The lines from the one holding "The width and height of the screenshot is (1400, 943)." to the end of the records below, exactly as written, are the only thing to return.
::::
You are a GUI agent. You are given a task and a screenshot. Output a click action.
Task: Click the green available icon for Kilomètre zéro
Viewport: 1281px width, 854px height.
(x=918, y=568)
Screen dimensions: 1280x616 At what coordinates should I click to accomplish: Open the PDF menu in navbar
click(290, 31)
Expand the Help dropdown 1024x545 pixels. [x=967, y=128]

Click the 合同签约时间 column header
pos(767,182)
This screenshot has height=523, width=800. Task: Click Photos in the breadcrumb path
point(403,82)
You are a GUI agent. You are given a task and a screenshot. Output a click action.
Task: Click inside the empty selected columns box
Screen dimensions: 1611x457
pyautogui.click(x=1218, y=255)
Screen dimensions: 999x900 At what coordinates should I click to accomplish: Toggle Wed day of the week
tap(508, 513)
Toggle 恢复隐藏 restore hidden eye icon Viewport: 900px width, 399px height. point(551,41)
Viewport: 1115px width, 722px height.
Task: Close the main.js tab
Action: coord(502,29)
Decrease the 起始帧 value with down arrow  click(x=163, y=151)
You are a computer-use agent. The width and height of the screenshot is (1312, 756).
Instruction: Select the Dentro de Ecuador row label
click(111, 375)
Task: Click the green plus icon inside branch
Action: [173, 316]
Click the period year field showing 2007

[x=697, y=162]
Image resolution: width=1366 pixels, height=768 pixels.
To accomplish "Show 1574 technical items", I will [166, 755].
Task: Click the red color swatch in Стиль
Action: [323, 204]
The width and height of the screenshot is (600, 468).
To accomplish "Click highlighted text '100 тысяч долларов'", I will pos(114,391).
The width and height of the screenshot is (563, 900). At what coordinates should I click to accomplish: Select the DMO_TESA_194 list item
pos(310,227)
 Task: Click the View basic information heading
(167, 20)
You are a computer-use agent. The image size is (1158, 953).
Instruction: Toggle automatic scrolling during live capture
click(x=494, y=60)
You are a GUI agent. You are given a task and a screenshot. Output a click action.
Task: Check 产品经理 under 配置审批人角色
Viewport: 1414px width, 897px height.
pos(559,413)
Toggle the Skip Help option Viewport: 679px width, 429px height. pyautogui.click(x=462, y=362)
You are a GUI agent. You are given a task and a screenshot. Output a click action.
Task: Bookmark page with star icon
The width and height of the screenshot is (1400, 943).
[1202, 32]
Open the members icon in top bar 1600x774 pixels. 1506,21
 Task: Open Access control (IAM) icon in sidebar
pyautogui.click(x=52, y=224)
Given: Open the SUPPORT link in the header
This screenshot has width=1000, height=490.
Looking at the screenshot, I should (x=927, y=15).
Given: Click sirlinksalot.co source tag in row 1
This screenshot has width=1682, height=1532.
::::
Reply:
The width and height of the screenshot is (1400, 943).
[1202, 32]
Open the members icon in top bar 1600x774 pixels. 1506,21
 Task: Open Access control (IAM) icon in sidebar
pyautogui.click(x=52, y=224)
Given: Open the SUPPORT link in the header
This screenshot has width=1000, height=490.
Looking at the screenshot, I should (x=927, y=15).
Given: Click sirlinksalot.co source tag in row 1
This screenshot has width=1682, height=1532.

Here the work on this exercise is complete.